International law vs rules-based international order: China, Russia call for UN Security Council summit
Russian Foreign Minister Sergey Lavrov met with his Chinese counterpart Wang Yi in the Chinese city of Guilin today as the two nations mark the twentieth anniversary of the signing of the China-Russia Treaty of Good-neighborliness and Friendly Cooperation.
The foreign ministers of the two nuclear nations, permanent members of the United Nations Security Council and recipients of mounting daily abuse and threats from the U.S. and the North Atlantic Treaty Organization issued a joint declaration after the talks, the essence of which was summarized by Russia’s TASS news agency with the headline China ready to protect world order based on international law together with Russia. (With the subtitle of Moscow and Beijing should act as guarantors of justice in international affairs, Chinese Foreign Minister Wang Yi said.)

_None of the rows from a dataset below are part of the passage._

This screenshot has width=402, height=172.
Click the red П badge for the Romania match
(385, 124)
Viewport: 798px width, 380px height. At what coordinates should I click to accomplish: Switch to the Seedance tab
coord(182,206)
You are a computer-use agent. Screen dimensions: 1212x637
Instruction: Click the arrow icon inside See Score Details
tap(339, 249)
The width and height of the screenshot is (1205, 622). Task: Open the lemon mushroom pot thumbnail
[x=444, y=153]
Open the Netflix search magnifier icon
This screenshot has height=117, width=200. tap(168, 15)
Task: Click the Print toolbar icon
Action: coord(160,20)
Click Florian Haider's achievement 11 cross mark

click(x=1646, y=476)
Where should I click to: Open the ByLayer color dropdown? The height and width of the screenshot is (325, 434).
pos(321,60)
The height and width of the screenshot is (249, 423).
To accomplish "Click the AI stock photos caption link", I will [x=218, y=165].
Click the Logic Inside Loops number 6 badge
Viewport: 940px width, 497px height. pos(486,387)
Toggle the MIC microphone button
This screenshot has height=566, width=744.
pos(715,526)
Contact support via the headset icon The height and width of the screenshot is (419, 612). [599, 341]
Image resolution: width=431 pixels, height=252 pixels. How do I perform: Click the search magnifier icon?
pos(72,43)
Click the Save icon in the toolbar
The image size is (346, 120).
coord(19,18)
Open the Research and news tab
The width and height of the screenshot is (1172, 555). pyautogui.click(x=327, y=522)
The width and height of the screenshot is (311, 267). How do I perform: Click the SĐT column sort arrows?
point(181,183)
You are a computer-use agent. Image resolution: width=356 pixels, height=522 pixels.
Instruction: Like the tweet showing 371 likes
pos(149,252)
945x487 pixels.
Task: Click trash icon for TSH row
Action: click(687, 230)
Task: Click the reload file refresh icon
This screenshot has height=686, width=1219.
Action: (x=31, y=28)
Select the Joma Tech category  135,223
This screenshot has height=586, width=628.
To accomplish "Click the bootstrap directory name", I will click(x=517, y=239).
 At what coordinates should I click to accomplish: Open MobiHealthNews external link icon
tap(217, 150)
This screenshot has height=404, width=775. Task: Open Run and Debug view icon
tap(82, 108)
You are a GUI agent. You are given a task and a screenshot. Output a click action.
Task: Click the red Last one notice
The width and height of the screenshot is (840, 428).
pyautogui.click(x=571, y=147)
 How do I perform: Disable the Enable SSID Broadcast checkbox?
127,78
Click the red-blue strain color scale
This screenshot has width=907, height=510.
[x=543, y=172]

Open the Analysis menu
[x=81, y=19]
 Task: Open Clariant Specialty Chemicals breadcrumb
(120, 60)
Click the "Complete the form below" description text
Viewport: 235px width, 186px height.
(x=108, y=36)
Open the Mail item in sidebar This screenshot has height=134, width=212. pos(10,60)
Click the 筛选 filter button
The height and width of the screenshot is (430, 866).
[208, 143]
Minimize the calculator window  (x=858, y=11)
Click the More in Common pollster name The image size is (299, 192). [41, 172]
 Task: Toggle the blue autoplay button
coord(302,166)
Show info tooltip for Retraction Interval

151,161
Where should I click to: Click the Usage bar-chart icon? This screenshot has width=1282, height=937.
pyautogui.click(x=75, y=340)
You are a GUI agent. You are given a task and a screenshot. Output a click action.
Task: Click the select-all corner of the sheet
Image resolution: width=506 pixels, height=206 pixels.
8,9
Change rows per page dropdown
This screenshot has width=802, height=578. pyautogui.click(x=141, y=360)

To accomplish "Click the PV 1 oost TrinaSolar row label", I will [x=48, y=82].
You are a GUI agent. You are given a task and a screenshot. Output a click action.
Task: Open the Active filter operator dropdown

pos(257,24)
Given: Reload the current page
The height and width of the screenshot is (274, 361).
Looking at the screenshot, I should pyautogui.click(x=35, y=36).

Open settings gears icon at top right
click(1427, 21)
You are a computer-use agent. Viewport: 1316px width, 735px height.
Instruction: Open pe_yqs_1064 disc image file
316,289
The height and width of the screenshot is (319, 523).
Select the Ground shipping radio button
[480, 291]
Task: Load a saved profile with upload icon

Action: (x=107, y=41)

The statement called for a meeting of the UN Security Council to, in the words of China’s Xinhua News Agency, “facilitate direct dialogue and discussion of solutions to problems facing [humanity] and help maintain stability in the world.”
TASS quotes Foreign Minister Wang Yi as affirming that “China is ready to promote the international system established by the United Nations, protect the world order based on international law, and abide by universal values such as peace, development, justice, democracy, equality and freedom,” and calling for Beijing and Moscow to “act as guarantors of justice in international affairs.”
The repeated reference to international law and the United Nations is transparently a challenge to the so-called rules-based international order heralded of late by U.S. officials but most stridently and relentlessly by NATO’s’ Secretary General Jens Stoltenberg, who never lets a day pass without invoking it. The rules-based international order will be, avowedly or implicitly, at the very heart of this week’s two-day meeting of the foreign ministers and secretaries of the military alliance’s thirty member states. The concept was addressed yesterday in an opinion piece by A. Wess Mitchell, chairman of the NATO 2030 Reflection Process team and recent Assistant Secretary of State for European and Eurasian Affairs, in advocating India be admitted into NATO ranks as a partner.
Xinhua paraphrases Wang Yi’s comments today as follows: “China is willing to further strengthen cooperation with Russia under the multilateral framework, jointly safeguard multilateralism, maintain the international system with the UN at the core and the international order based on international law, while firmly opposing unilateral sanctions as well as interference in other countries’ internal affairs.”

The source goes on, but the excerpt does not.